§ **THE TASK**
Could you repeat the material below without any changes, from its first line up to and including the line that contains "pyautogui.click(x=166, y=217)"?

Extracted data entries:
** BEGIN **
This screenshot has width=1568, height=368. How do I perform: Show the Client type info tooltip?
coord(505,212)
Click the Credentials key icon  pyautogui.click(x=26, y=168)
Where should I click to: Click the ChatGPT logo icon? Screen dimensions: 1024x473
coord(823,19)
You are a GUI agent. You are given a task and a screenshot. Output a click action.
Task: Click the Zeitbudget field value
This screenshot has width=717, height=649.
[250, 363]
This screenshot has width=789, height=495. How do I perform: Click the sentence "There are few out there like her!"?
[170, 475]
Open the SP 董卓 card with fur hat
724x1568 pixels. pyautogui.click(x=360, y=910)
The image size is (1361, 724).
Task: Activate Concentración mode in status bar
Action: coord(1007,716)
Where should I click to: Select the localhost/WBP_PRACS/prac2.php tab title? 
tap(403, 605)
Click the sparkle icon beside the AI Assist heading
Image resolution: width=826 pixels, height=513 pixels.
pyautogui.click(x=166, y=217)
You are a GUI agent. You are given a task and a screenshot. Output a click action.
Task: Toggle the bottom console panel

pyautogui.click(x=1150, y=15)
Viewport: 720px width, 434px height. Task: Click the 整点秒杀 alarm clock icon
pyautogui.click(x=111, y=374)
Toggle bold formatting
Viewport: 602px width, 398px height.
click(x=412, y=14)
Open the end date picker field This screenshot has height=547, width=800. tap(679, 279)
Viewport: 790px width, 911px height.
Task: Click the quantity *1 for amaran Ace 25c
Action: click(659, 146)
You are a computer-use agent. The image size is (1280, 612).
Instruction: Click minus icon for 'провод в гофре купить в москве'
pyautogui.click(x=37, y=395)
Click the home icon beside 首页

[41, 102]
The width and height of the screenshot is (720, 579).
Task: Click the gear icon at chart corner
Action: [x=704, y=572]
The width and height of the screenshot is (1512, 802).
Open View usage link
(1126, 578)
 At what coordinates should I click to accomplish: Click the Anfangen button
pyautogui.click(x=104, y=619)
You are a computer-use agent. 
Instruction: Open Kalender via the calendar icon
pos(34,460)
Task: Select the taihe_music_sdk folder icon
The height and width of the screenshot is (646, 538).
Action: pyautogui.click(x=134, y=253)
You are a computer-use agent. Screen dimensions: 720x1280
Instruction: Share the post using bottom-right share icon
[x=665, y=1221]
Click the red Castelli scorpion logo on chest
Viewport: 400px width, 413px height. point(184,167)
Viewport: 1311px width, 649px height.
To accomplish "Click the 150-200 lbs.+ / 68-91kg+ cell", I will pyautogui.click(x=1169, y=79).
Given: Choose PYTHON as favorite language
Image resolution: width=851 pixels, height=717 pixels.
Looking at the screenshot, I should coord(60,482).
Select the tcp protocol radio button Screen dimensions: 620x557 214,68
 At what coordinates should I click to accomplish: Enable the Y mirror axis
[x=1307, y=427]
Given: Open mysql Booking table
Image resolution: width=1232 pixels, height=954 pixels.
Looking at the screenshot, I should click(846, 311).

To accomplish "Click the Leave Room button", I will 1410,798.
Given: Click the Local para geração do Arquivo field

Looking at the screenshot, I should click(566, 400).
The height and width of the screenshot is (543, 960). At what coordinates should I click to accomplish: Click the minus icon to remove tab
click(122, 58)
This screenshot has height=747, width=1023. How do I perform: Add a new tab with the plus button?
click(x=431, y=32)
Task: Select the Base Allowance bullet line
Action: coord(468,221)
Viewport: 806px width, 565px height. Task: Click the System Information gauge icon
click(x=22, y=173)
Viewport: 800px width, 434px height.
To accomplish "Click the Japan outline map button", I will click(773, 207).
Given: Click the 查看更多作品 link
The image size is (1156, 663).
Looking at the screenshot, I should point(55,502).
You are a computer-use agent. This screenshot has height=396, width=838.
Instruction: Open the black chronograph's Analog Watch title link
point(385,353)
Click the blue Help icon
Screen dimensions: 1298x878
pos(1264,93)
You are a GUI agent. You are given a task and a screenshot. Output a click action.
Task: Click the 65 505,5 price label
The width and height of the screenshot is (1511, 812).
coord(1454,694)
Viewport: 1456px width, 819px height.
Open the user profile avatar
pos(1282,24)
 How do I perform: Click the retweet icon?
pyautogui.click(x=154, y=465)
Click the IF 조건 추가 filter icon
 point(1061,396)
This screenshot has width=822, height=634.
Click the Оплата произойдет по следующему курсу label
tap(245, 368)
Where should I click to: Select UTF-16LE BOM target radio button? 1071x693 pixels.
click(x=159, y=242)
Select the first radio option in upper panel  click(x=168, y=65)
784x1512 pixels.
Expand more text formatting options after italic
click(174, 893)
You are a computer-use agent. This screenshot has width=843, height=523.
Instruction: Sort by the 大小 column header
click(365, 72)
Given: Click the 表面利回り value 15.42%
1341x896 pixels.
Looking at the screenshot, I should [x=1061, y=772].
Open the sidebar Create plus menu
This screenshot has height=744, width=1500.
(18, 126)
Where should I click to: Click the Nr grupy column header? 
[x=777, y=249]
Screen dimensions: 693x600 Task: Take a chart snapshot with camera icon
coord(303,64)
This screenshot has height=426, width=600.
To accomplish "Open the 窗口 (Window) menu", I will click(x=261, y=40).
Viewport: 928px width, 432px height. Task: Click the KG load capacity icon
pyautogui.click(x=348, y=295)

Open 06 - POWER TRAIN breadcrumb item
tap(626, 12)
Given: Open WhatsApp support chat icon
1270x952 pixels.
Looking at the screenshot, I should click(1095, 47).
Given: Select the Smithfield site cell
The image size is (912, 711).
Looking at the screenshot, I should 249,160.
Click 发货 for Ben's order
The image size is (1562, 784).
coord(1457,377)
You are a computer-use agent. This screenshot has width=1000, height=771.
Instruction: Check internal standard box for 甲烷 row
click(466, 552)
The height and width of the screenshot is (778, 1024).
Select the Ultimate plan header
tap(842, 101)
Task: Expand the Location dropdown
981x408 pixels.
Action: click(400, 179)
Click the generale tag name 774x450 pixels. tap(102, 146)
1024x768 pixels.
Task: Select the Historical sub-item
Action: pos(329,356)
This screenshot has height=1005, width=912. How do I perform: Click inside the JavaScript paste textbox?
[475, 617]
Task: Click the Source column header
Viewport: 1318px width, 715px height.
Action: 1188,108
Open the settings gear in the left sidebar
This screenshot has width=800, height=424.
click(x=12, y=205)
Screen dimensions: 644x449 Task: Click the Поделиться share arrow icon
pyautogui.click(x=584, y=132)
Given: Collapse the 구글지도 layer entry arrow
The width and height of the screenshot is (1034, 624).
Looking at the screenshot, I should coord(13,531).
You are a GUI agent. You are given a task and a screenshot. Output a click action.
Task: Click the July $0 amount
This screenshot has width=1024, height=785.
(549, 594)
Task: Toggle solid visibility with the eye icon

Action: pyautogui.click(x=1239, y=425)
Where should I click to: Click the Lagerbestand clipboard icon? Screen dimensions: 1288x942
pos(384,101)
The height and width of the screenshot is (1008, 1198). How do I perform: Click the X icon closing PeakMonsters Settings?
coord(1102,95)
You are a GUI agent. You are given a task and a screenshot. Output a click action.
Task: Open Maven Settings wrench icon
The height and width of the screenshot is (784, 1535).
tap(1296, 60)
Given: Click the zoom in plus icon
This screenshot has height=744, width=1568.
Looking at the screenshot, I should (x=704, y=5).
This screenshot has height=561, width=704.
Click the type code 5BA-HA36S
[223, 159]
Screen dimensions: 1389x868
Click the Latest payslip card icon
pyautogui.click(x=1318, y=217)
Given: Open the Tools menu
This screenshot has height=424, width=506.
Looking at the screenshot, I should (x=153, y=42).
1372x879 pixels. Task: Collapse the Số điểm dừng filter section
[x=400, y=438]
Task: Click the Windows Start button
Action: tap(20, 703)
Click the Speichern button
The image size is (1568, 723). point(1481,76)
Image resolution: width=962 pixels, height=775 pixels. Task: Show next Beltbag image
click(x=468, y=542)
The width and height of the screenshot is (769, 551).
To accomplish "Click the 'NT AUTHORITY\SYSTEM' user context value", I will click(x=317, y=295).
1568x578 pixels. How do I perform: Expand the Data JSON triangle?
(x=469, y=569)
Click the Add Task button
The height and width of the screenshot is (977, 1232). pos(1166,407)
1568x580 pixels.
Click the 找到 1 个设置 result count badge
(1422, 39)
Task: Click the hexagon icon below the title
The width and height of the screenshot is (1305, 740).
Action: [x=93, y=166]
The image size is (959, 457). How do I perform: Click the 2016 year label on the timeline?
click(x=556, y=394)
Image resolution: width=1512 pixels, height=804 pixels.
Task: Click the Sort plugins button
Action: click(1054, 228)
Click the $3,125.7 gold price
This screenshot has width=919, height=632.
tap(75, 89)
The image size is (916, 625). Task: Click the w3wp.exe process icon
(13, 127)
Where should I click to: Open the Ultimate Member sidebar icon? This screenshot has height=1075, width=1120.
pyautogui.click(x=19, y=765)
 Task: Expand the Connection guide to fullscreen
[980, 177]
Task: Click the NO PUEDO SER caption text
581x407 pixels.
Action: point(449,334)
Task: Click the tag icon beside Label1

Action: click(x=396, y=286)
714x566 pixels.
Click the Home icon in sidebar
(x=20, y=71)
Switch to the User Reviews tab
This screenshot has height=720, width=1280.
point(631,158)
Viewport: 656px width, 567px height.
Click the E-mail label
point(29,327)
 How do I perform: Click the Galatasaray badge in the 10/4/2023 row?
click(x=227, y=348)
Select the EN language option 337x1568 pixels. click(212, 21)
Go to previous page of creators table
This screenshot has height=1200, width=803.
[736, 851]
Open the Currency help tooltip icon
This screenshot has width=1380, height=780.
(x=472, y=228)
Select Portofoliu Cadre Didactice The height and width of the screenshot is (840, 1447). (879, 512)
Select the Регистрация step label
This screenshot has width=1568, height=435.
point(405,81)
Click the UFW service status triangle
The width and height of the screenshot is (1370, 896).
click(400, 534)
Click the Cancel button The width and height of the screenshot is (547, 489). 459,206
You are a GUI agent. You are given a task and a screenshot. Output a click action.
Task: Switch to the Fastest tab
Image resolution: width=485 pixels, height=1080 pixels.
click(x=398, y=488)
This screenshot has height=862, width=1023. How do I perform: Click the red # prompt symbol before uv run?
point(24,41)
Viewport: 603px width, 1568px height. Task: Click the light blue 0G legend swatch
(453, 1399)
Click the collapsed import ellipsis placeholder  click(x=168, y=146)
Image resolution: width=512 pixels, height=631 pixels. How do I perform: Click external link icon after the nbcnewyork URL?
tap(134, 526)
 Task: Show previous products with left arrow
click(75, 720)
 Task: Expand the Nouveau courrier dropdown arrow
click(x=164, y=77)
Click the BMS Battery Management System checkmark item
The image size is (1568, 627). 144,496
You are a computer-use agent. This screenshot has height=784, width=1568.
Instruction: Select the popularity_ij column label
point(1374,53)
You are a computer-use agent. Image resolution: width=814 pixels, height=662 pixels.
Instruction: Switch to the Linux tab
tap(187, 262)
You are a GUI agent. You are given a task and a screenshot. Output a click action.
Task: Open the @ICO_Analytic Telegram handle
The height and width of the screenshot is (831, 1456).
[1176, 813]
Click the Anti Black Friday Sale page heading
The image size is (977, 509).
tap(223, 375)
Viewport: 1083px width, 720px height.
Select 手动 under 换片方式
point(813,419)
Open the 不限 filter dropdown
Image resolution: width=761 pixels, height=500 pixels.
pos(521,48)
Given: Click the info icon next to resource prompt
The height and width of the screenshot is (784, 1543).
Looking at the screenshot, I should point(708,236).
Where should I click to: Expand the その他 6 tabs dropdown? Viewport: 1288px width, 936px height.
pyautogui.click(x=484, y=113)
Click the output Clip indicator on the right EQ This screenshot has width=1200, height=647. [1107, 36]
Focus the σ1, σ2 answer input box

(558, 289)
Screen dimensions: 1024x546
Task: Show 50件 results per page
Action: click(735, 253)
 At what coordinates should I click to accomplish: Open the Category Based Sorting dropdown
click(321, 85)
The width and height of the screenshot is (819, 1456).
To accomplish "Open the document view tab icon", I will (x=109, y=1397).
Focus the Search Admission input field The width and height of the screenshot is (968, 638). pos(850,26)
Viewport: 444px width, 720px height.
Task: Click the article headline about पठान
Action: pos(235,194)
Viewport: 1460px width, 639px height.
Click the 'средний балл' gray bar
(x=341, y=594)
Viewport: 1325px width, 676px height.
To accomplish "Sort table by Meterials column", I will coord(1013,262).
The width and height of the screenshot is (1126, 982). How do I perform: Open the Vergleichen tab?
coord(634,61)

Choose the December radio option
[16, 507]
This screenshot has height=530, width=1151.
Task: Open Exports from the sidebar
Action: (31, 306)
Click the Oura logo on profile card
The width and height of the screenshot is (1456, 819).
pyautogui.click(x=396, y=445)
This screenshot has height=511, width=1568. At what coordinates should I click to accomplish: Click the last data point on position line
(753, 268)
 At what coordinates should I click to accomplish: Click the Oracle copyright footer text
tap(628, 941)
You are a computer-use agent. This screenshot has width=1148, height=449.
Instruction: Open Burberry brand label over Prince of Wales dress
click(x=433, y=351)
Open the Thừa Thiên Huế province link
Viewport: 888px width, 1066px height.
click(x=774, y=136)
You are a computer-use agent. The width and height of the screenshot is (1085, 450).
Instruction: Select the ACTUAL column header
** END **
§ **TASK OUTPUT**
This screenshot has width=1568, height=368. How do I perform: Show the Client type info tooltip?
coord(505,212)
Click the Credentials key icon  pyautogui.click(x=26, y=168)
Where should I click to: Click the ChatGPT logo icon? Screen dimensions: 1024x473
coord(823,19)
You are a GUI agent. You are given a task and a screenshot. Output a click action.
Task: Click the Zeitbudget field value
This screenshot has width=717, height=649.
[250, 363]
This screenshot has width=789, height=495. How do I perform: Click the sentence "There are few out there like her!"?
[170, 475]
Open the SP 董卓 card with fur hat
724x1568 pixels. pyautogui.click(x=360, y=910)
The image size is (1361, 724).
Task: Activate Concentración mode in status bar
Action: coord(1007,716)
Where should I click to: Select the localhost/WBP_PRACS/prac2.php tab title? 
tap(403, 605)
Click the sparkle icon beside the AI Assist heading
Image resolution: width=826 pixels, height=513 pixels.
pyautogui.click(x=166, y=217)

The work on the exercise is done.